Work instructions: Looking at the entries underneath, work out how many lines contain "Select". Write only that number.

(Material provided)

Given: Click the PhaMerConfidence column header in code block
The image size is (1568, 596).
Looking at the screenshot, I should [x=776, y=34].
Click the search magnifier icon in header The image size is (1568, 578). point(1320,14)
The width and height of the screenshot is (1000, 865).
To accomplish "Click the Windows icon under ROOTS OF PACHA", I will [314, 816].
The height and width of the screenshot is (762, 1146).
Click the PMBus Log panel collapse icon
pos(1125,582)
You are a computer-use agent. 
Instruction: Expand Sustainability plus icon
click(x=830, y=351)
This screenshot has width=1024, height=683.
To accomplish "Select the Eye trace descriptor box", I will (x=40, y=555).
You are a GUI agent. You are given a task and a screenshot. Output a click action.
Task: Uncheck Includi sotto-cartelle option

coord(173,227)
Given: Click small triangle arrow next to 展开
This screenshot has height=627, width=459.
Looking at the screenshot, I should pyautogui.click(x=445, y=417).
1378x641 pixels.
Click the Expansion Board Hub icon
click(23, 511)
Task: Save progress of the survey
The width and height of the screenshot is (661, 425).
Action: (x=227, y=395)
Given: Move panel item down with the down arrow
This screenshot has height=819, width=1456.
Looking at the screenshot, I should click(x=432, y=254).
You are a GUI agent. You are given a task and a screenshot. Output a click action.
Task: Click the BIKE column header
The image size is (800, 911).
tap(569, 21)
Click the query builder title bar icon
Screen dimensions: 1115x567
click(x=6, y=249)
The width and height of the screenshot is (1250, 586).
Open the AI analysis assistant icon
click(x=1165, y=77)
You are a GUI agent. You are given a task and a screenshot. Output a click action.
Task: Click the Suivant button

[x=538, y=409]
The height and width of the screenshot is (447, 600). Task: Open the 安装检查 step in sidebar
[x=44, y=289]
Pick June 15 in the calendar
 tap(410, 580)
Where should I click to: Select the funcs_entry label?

(End Material provided)

Result for this exercise: 2